## What you need to do
Ignoring pictures, transcribe exactly the lines between the one containing "Open results list icon for MOCHI KOJI" and the end of the material, both included.
▬▬▬▬▬▬▬▬▬▬
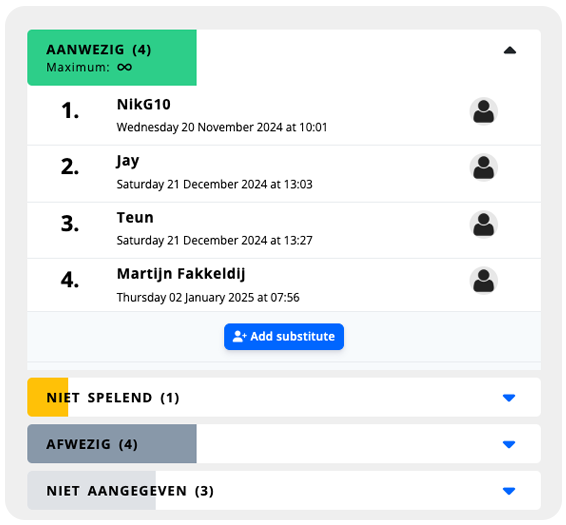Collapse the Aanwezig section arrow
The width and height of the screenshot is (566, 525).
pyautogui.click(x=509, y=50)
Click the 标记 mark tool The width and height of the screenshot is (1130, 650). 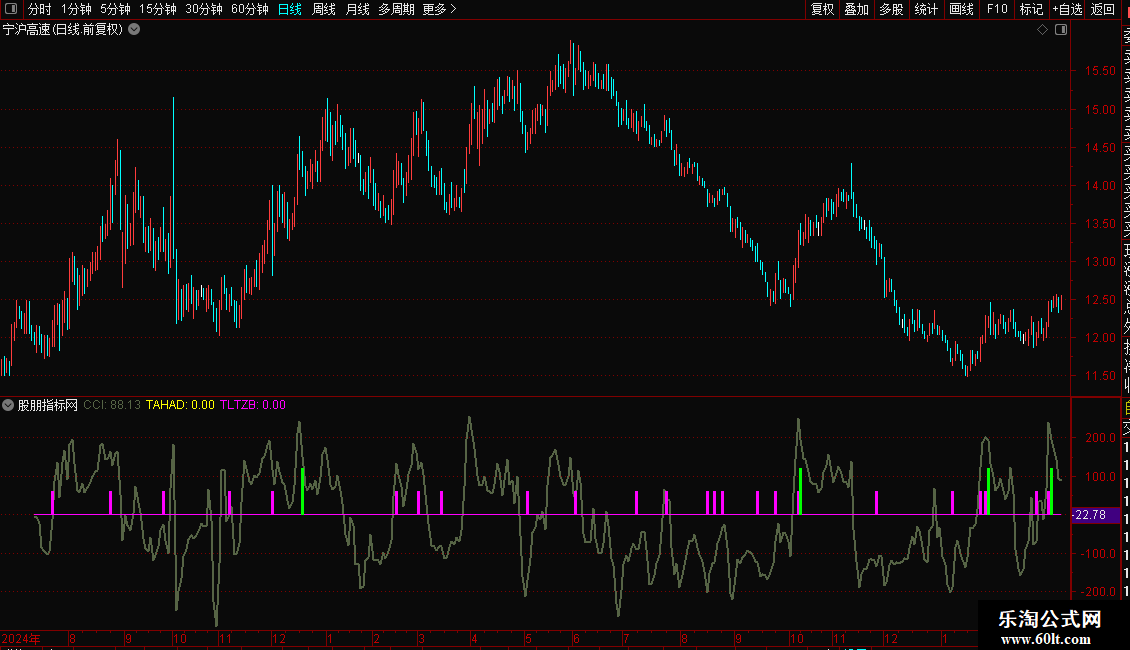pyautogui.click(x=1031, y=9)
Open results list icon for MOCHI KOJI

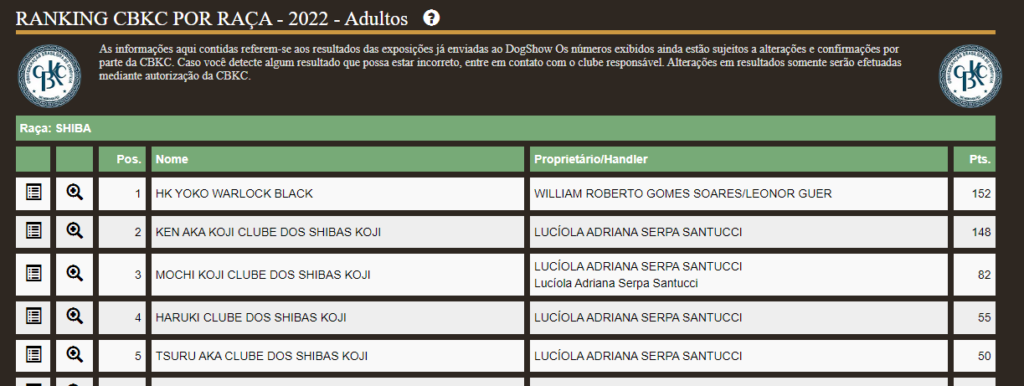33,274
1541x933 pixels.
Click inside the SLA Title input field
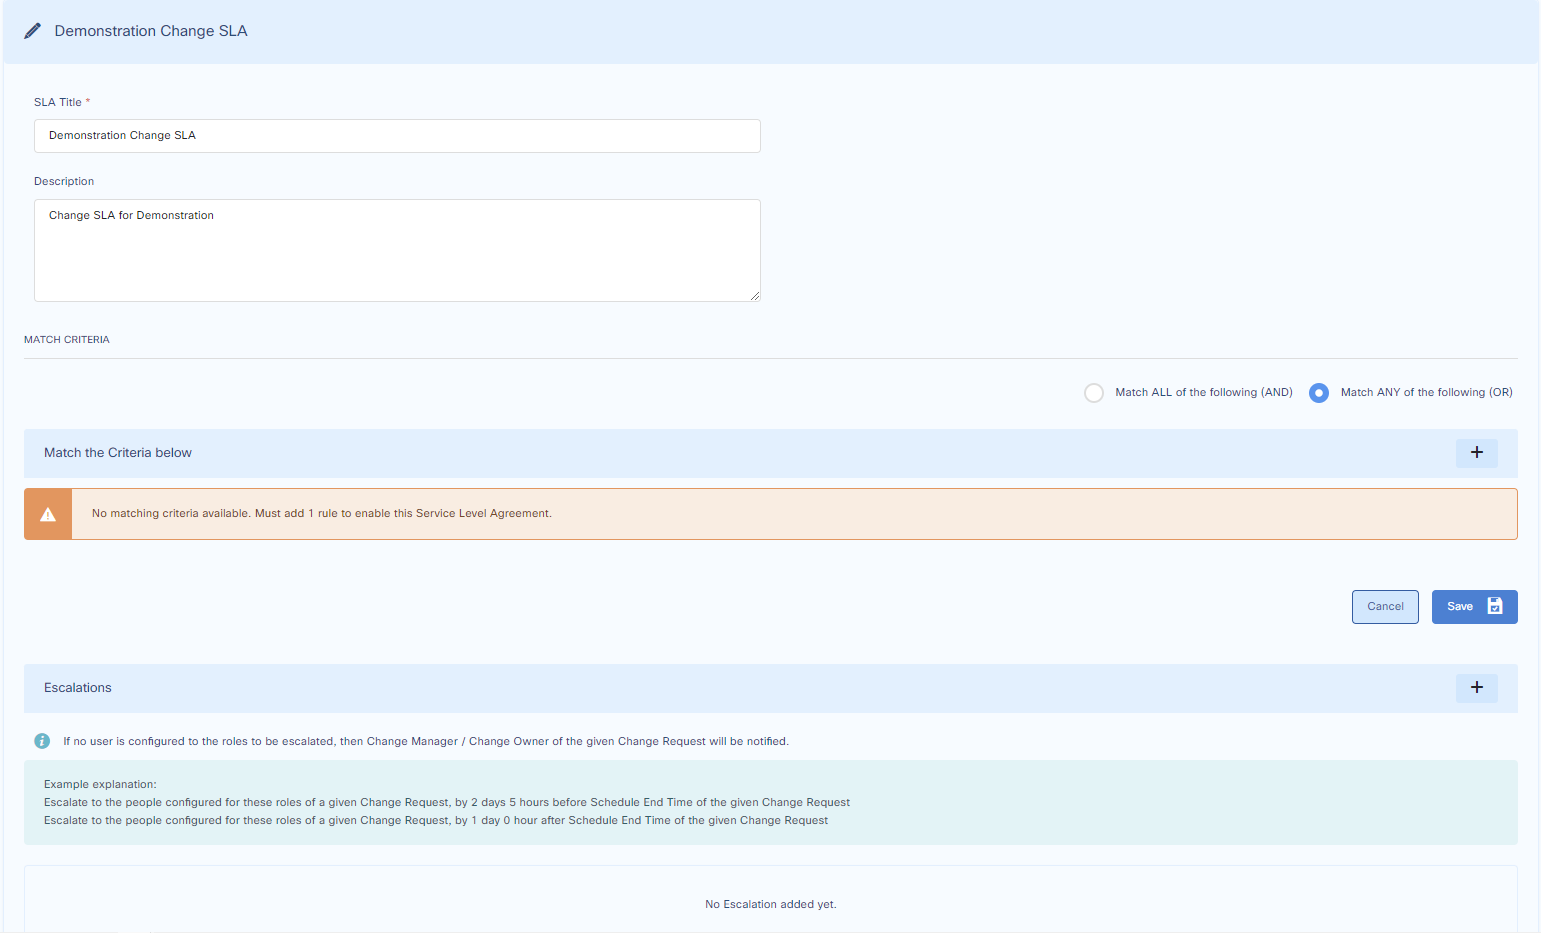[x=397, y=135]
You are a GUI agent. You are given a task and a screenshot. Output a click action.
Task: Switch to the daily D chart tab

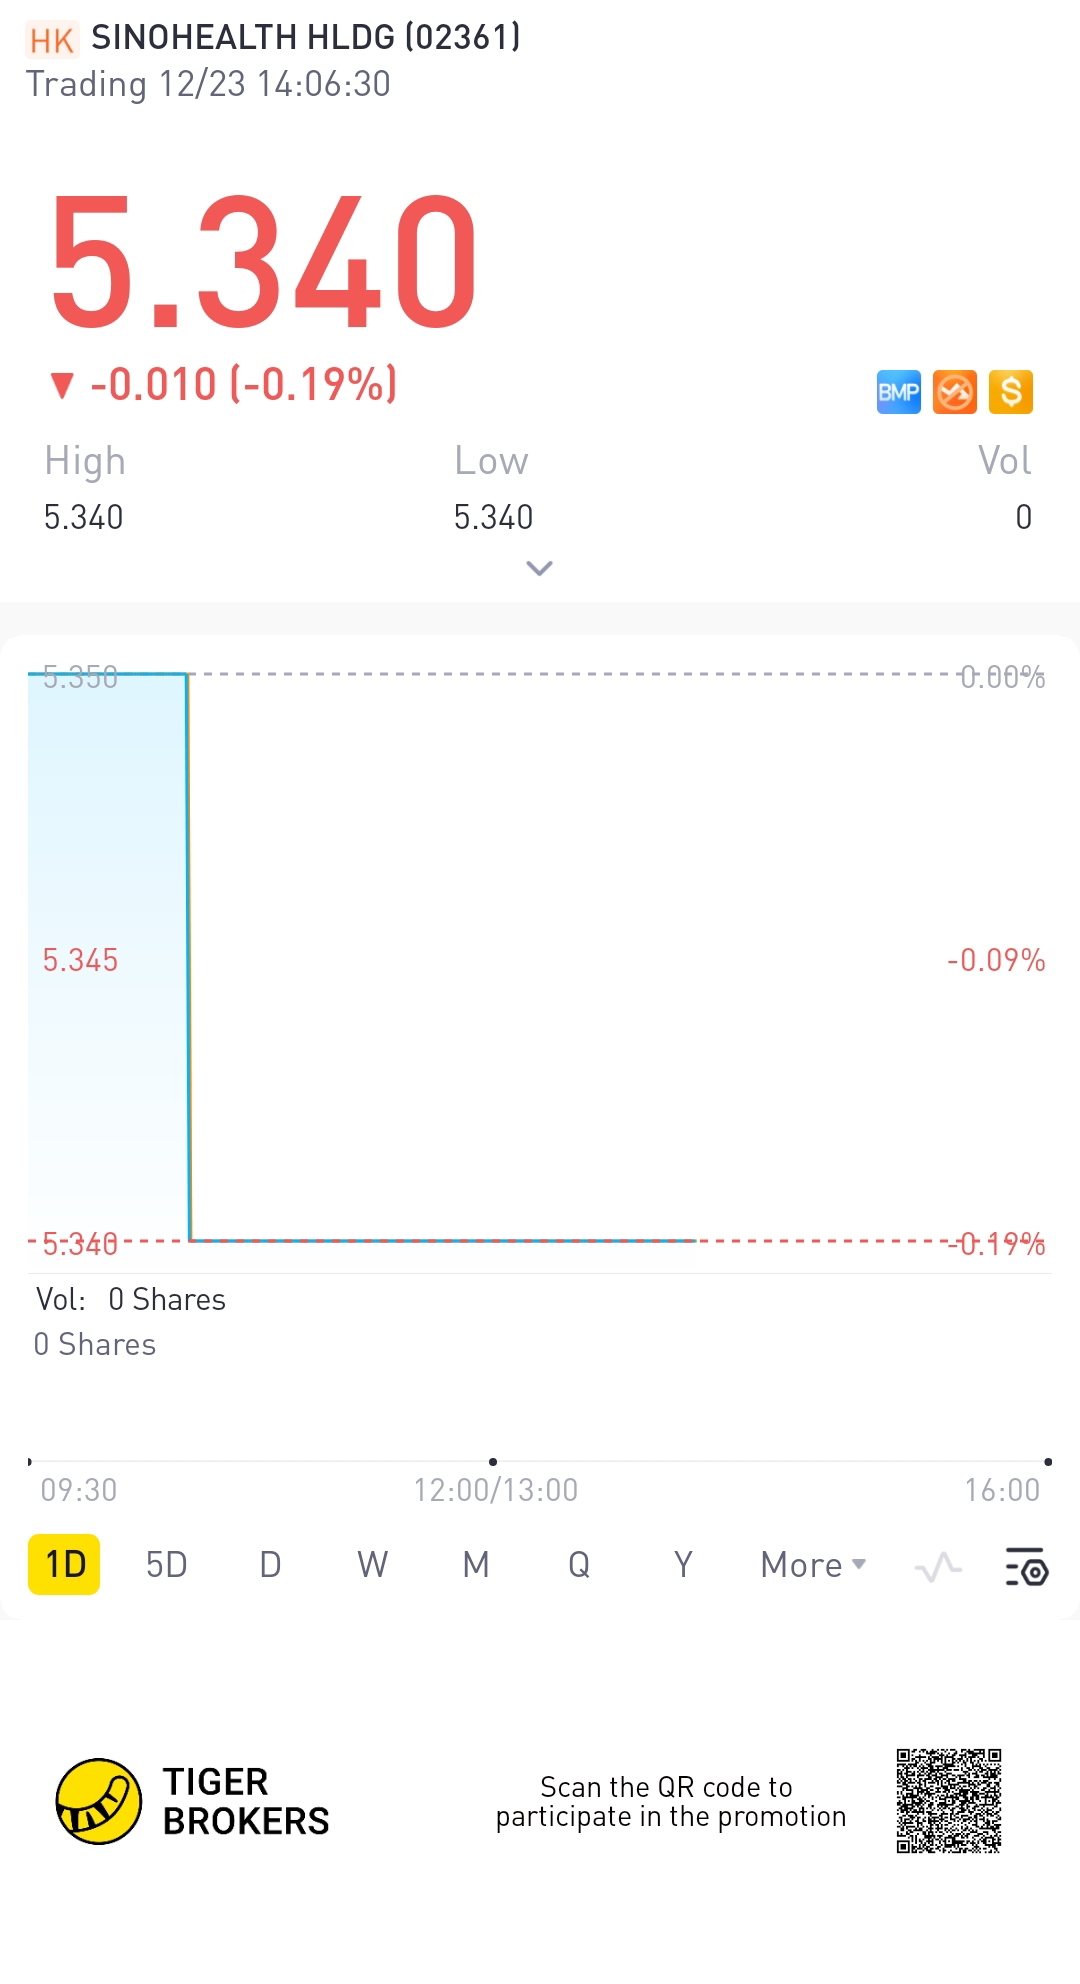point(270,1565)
▬▬▬▬▬▬▬▬▬▬
## Final answer
Open results list icon for MOCHI KOJI

33,274
1541x933 pixels.
Click inside the SLA Title input field
[x=397, y=135]
You are a GUI agent. You are given a task and a screenshot. Output a click action.
Task: Switch to the daily D chart tab

point(270,1565)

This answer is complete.